Look carefully at the people and entities that are behind building and/or operating the retirement community. In particular, look to determine:

  • Is the community for-profit or not-for-profit? Really. [Some don’t tell the truth.]
  • Who is on the board? Any material conflicts of interest or cronies?
  • How it is governed? Any residents on the board?
  • What are the stated values of those organizations?
  • Why have they become involved, and what are their goals?

Study the track records of the people and entities behind the community.

  • Study the disclosure statements that are required by state law.
  • See or ask about other projects they have built or managed.
  • Are there, or have there been, any failed projects, distressed communities, bankruptcies?
  • Study the rankings of their skilled nursing facilities at Nursing Home Compare on Medicare.gov.
  • Ask to see audited financial statements and review them with your financial advisor or accountant.
  • Is the community accredited by CARF?

Live in the community for several days before you make a decision.

  • Talk with residents, staff and also board members, if possible.
  • Visit each component of the community—the health care center especially—and observe what people are doing, how they interact and how they are cared for.
  • Imagine how you would fit in and feel in each community you are considering.
  • Is it welcoming, inclusive, respectful, joyful, uplifting, stimulating—the best ones are.

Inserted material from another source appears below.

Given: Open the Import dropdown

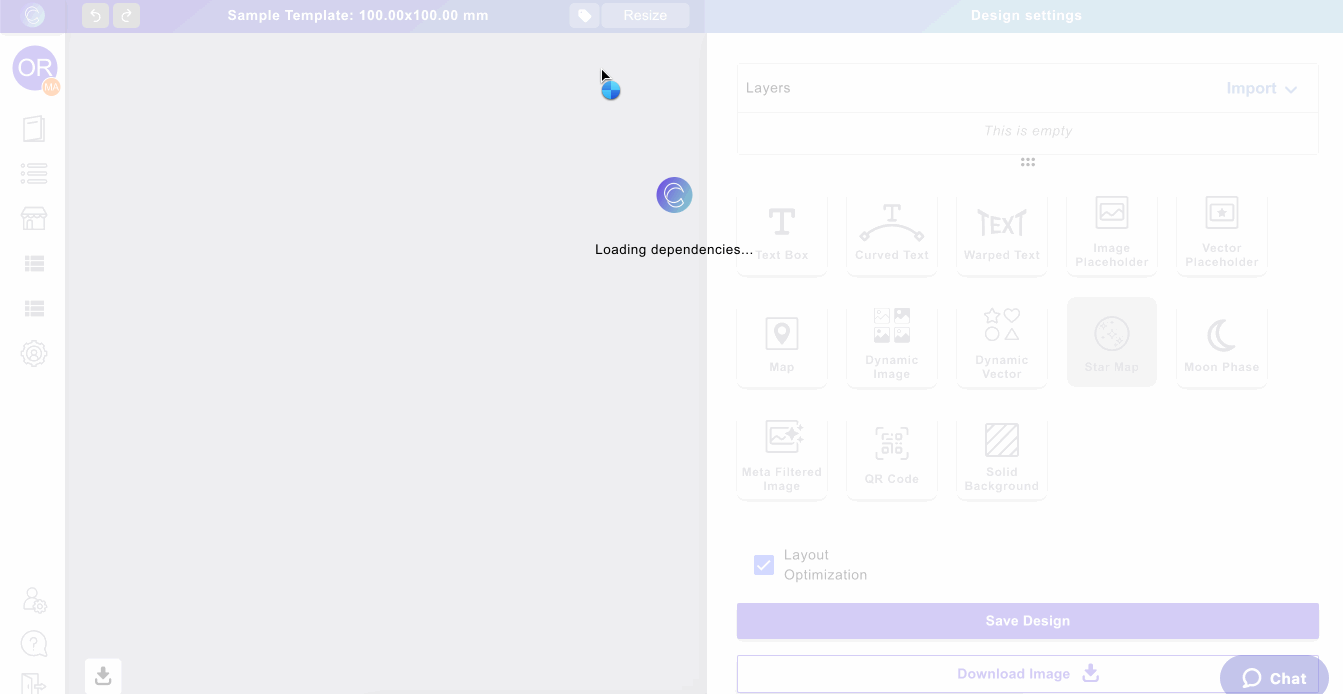Looking at the screenshot, I should tap(1261, 89).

These three things aren’t rocket science. However, they often get overlooked in favor of curb appeal, size and spaciousness of residences, discussions of fees and contract types, and so on. In my experience, audiences understand these points and appreciate the ways in which Kendal distinguishes itself positively in most of these respects. So, as I leave, I pass them along with encouragement to keep them alive in marketing presentations in the future.

Editor’s note: John Diffey served as President and Chief Executive Officer of The Kendal Corporation from 1992 until 2016. Over his 40-year career, Diffey served on the Board of Directors of the 6000+ member nonprofit association LeadingAge, as chair of its committee on Continuing Care Retirement Communities, as a founding co-chair of its leadership development program, as President of its North Carolina affiliate, and as Vice Chair of the Continuing Care Accreditation Commission. Based on his contributions to the field, John received LeadingAge’s highest recognition in 2006, its Award of Honor.